■ Data for the task ■
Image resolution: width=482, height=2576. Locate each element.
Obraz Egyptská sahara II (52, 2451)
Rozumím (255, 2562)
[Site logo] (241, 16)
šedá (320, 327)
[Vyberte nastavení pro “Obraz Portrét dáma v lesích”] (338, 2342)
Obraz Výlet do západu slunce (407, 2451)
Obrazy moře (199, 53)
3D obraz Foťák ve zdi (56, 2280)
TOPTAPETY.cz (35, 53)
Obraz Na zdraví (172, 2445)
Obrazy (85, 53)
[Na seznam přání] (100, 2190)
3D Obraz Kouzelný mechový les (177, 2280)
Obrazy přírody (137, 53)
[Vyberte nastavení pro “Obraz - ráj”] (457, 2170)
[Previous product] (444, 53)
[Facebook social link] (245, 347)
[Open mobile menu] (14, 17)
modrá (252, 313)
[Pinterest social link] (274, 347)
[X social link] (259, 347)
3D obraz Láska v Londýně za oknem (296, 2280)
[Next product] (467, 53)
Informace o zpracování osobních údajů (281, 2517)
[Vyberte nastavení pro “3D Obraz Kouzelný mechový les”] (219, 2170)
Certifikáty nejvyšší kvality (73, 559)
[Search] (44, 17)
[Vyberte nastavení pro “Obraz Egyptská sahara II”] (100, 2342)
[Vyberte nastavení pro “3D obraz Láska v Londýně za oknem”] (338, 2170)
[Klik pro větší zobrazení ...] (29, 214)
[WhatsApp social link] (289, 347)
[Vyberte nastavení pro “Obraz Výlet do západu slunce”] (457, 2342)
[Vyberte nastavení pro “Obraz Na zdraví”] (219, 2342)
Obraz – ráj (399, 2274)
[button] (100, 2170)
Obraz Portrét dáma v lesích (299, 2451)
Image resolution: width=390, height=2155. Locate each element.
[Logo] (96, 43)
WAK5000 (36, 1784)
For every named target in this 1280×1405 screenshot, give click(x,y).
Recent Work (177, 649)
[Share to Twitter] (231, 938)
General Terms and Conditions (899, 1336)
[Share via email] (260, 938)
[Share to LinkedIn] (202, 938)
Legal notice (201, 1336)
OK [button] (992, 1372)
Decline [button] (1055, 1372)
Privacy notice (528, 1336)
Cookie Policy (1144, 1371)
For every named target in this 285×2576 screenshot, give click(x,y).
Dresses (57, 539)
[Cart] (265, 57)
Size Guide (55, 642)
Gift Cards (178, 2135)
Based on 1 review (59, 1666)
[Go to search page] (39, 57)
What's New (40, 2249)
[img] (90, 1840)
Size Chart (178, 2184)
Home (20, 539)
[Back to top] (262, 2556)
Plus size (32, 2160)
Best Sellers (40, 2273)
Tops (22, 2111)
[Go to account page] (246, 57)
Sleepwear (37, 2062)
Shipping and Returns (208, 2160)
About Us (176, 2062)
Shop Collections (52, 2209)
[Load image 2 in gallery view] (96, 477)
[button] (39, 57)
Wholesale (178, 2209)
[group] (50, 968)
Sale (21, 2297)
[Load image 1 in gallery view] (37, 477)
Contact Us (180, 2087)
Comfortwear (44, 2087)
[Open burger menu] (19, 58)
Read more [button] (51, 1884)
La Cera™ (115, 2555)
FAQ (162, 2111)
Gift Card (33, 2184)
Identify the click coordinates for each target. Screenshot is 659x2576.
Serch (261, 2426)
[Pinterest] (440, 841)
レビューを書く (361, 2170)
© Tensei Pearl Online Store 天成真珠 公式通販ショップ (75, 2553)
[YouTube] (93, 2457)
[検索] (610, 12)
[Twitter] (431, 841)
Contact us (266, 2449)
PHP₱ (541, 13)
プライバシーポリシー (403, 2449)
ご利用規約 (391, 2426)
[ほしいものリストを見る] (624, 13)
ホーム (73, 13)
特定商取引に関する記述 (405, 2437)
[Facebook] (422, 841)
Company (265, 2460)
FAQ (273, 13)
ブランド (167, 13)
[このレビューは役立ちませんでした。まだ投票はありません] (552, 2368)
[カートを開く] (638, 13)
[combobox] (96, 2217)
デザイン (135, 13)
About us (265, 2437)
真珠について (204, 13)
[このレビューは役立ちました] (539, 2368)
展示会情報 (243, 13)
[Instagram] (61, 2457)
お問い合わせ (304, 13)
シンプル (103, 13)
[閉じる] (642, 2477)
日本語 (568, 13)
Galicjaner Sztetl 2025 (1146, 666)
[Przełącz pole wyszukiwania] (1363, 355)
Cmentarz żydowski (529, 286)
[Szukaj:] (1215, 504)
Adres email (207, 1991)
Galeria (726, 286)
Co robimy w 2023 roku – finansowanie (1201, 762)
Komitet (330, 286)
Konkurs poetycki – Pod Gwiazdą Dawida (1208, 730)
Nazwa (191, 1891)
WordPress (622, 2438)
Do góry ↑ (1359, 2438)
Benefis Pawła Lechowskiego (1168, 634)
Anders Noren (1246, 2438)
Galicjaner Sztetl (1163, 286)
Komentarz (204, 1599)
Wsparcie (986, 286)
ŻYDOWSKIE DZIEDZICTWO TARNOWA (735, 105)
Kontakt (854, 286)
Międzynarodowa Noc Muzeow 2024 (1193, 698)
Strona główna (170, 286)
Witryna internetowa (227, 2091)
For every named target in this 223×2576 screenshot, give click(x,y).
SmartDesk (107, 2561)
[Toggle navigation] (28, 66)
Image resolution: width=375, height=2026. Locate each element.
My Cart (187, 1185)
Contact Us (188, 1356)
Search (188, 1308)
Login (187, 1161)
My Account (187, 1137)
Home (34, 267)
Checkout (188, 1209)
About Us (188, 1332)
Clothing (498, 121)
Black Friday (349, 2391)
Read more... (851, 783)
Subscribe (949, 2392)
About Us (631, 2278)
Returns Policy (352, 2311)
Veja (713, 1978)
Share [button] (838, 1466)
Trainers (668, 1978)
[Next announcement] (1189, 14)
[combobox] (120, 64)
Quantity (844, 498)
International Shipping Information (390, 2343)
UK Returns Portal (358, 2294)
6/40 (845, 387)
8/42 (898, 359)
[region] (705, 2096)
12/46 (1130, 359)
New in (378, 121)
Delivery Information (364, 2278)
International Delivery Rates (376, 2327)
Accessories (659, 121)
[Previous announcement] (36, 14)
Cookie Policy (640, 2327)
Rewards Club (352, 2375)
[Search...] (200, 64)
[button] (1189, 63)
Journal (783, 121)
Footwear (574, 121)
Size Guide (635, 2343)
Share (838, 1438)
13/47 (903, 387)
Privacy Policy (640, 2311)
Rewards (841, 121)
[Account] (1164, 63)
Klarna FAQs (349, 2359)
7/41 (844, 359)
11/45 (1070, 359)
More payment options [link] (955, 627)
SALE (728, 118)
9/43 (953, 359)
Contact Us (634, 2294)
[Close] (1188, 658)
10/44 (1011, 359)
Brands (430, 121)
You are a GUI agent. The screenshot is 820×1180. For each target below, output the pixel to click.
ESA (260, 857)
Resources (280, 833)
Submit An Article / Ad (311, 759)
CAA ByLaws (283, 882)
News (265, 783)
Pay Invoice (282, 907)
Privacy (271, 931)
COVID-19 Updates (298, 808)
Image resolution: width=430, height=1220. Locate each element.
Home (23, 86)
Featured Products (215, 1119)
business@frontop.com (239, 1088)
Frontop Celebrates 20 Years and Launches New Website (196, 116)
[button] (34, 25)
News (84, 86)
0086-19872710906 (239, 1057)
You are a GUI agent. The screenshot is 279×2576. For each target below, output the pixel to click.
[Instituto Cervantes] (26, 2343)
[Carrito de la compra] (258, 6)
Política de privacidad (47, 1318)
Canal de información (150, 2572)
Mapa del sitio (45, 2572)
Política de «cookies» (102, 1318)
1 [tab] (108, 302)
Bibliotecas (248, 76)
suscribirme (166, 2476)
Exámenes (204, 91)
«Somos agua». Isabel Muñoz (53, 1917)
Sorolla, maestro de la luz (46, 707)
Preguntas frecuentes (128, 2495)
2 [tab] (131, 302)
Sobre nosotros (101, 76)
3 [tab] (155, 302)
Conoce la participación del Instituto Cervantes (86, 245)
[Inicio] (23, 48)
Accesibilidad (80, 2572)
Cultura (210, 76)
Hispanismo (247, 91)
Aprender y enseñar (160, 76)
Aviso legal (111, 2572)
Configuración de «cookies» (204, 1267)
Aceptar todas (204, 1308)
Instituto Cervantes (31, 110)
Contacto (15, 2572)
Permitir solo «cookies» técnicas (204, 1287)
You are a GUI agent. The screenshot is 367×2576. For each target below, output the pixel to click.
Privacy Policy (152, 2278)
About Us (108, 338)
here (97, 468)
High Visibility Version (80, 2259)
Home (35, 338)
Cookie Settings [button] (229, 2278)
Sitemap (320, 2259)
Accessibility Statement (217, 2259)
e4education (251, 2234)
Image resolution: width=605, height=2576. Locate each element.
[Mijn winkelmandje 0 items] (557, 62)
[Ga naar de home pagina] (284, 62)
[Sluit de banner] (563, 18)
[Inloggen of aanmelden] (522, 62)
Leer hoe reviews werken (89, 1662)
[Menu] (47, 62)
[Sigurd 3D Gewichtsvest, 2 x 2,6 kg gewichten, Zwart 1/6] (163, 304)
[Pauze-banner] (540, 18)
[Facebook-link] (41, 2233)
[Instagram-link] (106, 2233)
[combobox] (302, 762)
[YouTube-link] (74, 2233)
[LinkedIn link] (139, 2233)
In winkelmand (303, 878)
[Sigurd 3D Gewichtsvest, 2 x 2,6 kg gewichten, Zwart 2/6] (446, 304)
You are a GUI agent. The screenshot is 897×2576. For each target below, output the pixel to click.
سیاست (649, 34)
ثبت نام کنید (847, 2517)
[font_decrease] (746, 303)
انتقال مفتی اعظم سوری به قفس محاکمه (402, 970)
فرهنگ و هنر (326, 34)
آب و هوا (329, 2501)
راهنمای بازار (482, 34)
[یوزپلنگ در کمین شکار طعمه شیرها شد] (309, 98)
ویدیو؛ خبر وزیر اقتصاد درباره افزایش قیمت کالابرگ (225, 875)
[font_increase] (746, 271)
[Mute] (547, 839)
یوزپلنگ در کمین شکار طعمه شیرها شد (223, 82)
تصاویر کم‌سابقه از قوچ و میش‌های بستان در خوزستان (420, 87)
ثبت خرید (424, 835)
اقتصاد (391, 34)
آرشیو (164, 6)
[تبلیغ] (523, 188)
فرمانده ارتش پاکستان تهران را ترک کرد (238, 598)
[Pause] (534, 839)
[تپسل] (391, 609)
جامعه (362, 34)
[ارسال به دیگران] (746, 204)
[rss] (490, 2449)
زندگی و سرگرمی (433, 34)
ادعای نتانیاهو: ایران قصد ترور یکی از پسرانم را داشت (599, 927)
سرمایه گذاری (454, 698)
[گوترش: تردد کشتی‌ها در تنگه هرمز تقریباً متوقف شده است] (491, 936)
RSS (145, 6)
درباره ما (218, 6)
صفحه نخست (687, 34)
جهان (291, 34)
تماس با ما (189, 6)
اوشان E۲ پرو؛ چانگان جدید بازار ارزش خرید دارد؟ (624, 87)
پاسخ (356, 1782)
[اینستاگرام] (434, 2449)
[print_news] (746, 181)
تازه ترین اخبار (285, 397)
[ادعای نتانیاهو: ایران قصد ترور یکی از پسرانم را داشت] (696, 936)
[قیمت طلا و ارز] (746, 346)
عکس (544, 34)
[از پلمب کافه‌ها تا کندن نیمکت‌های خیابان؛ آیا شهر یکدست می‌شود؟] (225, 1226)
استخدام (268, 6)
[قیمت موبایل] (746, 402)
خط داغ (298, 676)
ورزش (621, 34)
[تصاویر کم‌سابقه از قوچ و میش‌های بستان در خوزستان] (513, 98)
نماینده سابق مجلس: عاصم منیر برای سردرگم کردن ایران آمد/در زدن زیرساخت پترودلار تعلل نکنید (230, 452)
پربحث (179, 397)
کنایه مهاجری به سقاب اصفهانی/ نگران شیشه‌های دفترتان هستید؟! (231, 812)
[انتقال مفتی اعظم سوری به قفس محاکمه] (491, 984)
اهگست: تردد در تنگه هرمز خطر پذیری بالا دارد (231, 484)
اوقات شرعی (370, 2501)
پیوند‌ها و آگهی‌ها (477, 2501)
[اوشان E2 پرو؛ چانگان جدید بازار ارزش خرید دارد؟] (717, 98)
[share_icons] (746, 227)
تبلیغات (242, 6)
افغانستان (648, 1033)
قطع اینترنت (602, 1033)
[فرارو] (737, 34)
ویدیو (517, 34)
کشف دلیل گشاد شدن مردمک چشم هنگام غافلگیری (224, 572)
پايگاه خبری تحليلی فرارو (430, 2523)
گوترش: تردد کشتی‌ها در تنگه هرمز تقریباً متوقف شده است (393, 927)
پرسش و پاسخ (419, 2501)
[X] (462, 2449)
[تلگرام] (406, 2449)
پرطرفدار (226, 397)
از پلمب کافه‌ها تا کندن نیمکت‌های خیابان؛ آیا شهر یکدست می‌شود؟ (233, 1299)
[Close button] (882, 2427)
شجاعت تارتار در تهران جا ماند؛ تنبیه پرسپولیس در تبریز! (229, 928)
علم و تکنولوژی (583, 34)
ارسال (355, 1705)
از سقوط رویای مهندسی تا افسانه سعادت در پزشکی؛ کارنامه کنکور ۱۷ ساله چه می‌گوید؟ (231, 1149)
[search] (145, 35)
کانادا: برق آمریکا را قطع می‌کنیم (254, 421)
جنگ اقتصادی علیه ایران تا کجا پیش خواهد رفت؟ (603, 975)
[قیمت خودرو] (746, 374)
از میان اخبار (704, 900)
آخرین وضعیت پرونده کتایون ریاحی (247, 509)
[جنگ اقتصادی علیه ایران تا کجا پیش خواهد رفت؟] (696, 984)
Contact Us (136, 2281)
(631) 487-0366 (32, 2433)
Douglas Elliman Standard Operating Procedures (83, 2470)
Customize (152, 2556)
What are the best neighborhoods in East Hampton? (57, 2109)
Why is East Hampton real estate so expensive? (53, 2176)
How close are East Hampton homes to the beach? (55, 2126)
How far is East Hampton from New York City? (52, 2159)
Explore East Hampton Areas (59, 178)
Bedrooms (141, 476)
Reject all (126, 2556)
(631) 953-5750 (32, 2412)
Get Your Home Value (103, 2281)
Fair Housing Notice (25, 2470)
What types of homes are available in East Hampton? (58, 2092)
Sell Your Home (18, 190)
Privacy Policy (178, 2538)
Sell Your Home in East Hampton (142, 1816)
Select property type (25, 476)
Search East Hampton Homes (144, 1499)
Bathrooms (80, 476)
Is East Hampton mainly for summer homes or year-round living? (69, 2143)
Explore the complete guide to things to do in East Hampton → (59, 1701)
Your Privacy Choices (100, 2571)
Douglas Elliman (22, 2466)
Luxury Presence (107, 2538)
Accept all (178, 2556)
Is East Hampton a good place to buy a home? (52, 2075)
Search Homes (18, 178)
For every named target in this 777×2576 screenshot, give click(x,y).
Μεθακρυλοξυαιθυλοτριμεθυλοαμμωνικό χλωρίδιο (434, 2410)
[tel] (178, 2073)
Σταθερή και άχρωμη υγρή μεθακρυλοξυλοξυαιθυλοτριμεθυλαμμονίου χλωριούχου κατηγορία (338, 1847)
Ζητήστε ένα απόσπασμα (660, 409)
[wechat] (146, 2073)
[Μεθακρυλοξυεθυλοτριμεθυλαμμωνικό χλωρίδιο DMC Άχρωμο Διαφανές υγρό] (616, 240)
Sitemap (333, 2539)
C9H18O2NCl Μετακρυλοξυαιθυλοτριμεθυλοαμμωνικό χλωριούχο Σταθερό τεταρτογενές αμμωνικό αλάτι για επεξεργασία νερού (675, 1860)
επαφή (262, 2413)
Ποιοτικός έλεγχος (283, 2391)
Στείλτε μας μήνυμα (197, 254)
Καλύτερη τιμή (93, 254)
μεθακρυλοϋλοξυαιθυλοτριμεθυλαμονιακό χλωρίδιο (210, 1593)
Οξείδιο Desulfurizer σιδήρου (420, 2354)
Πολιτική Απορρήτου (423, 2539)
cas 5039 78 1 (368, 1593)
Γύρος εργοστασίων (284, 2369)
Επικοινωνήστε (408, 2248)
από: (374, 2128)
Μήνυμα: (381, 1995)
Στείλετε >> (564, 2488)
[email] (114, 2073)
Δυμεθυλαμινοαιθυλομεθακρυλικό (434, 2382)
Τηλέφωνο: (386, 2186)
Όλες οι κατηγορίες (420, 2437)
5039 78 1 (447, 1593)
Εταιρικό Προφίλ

■ Your task ■
From the records above, print exactly the lines that run from the line with "[font_decrease] (746, 303)" to the line with "تماس با ما (189, 6)", inclusive.

■ Finished exercise ■
[font_decrease] (746, 303)
انتقال مفتی اعظم سوری به قفس محاکمه (402, 970)
فرهنگ و هنر (326, 34)
آب و هوا (329, 2501)
راهنمای بازار (482, 34)
[یوزپلنگ در کمین شکار طعمه شیرها شد] (309, 98)
ویدیو؛ خبر وزیر اقتصاد درباره افزایش قیمت کالابرگ (225, 875)
[font_increase] (746, 271)
[Mute] (547, 839)
یوزپلنگ در کمین شکار طعمه شیرها شد (223, 82)
تصاویر کم‌سابقه از قوچ و میش‌های بستان در خوزستان (420, 87)
ثبت خرید (424, 835)
اقتصاد (391, 34)
آرشیو (164, 6)
[تبلیغ] (523, 188)
فرمانده ارتش پاکستان تهران را ترک کرد (238, 598)
[Pause] (534, 839)
[تپسل] (391, 609)
جامعه (362, 34)
[ارسال به دیگران] (746, 204)
[rss] (490, 2449)
زندگی و سرگرمی (433, 34)
ادعای نتانیاهو: ایران قصد ترور یکی از پسرانم را داشت (599, 927)
سرمایه گذاری (454, 698)
[گوترش: تردد کشتی‌ها در تنگه هرمز تقریباً متوقف شده است] (491, 936)
RSS (145, 6)
درباره ما (218, 6)
صفحه نخست (687, 34)
جهان (291, 34)
تماس با ما (189, 6)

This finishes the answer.